Source material START

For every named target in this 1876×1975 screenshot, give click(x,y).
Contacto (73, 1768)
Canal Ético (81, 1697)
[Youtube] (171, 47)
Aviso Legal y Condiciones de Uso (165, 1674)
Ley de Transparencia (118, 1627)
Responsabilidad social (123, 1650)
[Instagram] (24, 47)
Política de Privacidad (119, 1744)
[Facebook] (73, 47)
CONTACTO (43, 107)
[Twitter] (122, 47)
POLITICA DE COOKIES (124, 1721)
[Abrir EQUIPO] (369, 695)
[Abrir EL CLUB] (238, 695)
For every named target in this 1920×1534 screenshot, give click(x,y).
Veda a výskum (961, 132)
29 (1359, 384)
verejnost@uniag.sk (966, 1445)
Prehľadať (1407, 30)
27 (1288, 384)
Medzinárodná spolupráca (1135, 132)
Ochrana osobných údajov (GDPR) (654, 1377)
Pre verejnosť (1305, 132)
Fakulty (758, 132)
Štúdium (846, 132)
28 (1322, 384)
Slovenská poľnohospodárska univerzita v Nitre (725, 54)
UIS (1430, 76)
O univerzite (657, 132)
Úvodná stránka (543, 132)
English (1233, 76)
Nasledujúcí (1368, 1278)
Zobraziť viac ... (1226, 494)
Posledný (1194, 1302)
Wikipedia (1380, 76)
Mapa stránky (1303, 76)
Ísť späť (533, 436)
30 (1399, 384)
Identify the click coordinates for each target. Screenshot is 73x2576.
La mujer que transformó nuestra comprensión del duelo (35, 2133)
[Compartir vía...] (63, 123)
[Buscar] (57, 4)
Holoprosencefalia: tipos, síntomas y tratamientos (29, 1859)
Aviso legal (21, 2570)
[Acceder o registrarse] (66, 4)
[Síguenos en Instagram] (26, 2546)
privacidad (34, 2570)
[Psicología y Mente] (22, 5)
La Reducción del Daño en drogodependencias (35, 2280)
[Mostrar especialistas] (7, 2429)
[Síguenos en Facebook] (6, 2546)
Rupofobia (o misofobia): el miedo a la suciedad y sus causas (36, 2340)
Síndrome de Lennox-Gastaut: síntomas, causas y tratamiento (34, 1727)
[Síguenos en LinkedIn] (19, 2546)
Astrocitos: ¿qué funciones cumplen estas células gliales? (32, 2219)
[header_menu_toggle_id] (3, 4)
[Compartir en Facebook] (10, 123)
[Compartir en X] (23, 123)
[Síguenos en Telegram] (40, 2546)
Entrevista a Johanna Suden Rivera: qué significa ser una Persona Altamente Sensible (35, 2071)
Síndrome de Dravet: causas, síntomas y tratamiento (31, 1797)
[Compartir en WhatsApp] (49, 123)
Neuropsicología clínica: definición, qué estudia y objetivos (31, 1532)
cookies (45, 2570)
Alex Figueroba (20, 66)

Source material END

From the data above, copy each line with the string "Facebook" in it.

■ Completed task ■
[Facebook] (73, 47)
[Síguenos en Facebook] (6, 2546)
[Compartir en Facebook] (10, 123)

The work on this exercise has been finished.